The battle against plagiarism begins much like an arms race: each time an application is built to detect plagiarism, the plagiariser becomes better at avoiding detection.
However, the plagiarism arms race can have a final point is when it takes so much time and wits to avoid detection, one might as well write original material. For English material, there is now a large number of good plagiarism detectors, such as Turnitin. However, many other languages still lag behind.
“Plagiarism was becoming a growing problem in Hungary at the beginning of this millennium and there were no plagiarism check services available in Hungarian,” said Máté Pataki, a senior research fellow at MTA SZTAKI. And many of the existing systems have had problems with the Hungarian encoding and accented characters.
MTA SZTAKI, the Computer and Automation Research Institute at the Hungarian Academy of Sciences in Budapest, is launching a new version of the anti-plagiarism software KOPI. KOPI can now check for translations of Wikipedia pages and is powered by desktop grids.
The KOPI Plagiarism Search Portal has been available to the public since 2004, however, it has thus far only checked for plagiarism of Hungarian content.

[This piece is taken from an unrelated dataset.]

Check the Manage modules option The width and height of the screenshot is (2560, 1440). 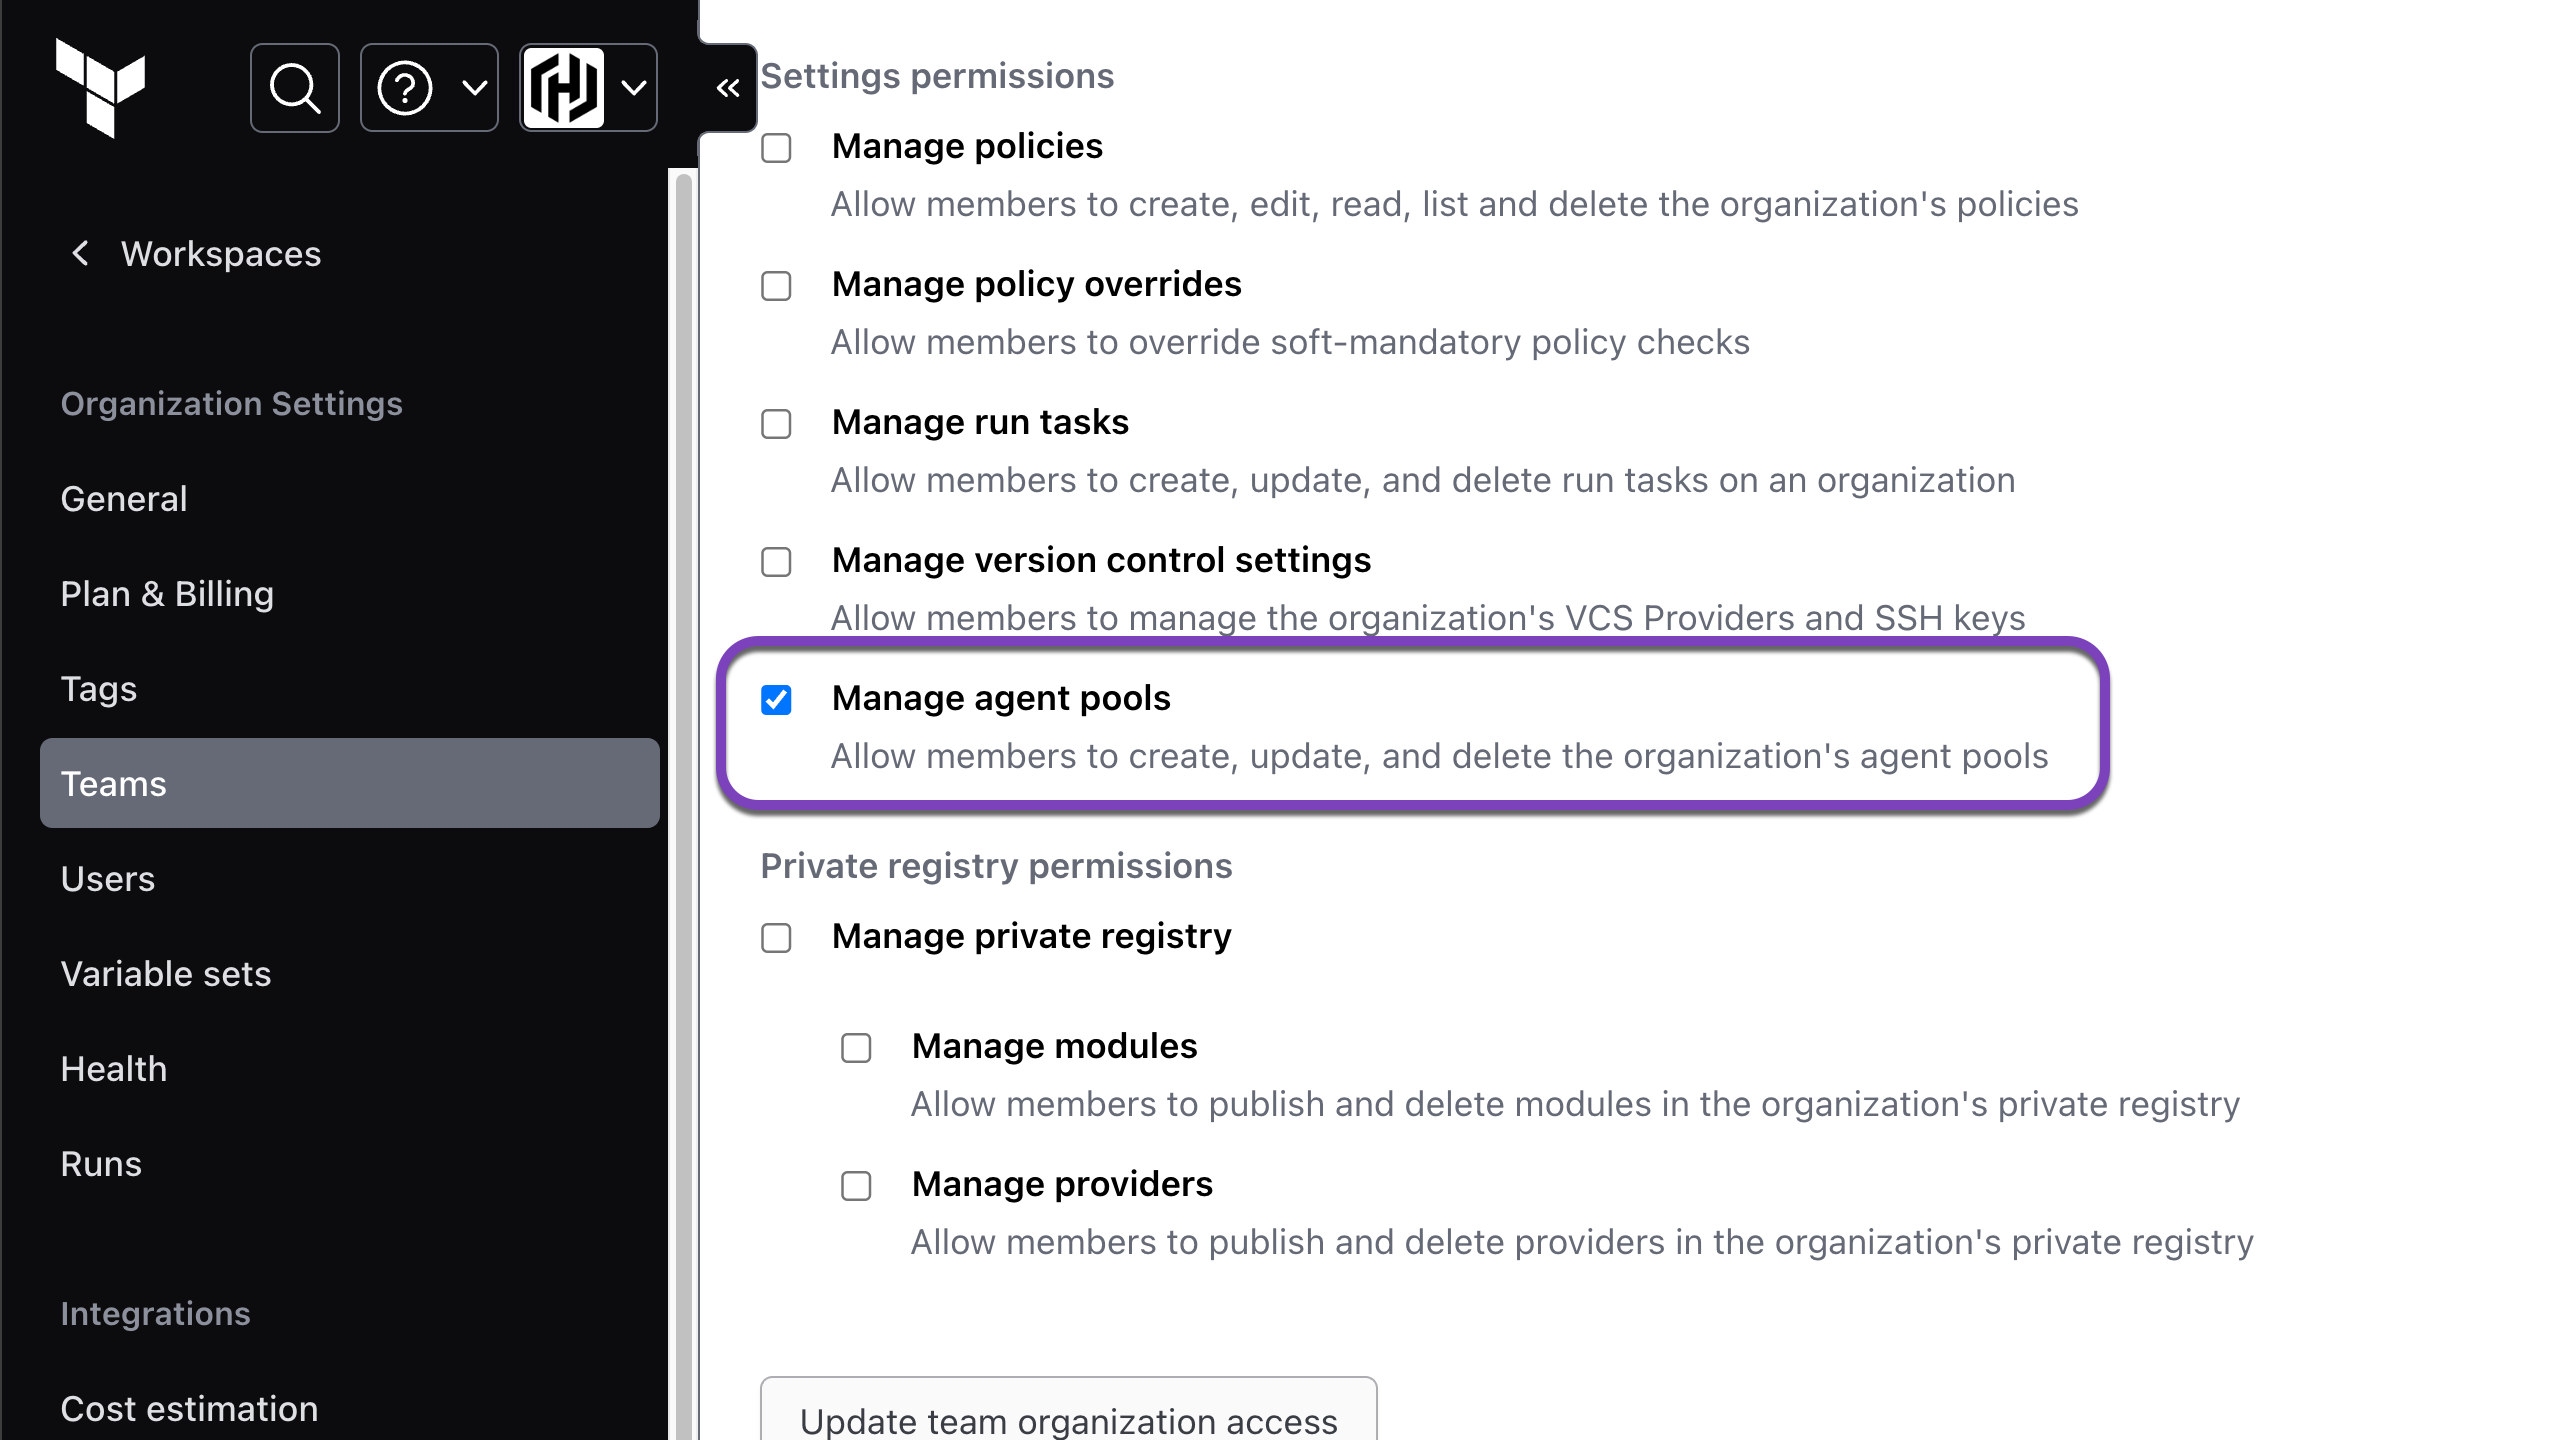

“A year ago, we decided to go a step further and try to detect not only one language copy-and-paste plagiarism cases but also translated plagiarisms. Due to the spread of the Internet and the growing English language knowledge translated plagiarism has become an issue, not only in academic circles but also in newspapers,” said Pataki.
The researchers' new algorithm for KOPI checks students’ work against Wikipedia. Wikipedia may only represent one small segment of the Web, but the researchers were processing the material in German, French and English as well as Hungarian, and it took weeks on Pataki's previous server to process the quantity of data, they said.
Pataki and his colleagues are using desktop grids to process Wikipedia approximately every month, meaning the processing time is much shorter and their databases can be kept up to date.
KOPI was ported to desktop grids under the program GASuC in Hungary by research fellow Attila Marosi, who said that from a technical perspective, it suits desktop grids perfectly because the tasks can easily be divided into smaller tasks. “And, from social perspective we think that the application tries to solve an interesting problem that people would like to contribute to,” Marosi said.
KOPI will be available for everyone to use, and the MTA SZTAKI team will be showcasing the tool around Hungary, to universities and secondary schools, according to Agnes Szeberenyi, the coordinator of GASuC.
The team is already planning the next upgrade to the application, which they hope will incorporate more sources other than Wikipedia and will also be able to check if a student has tried to escape detection by using synonyms while plagiarizing.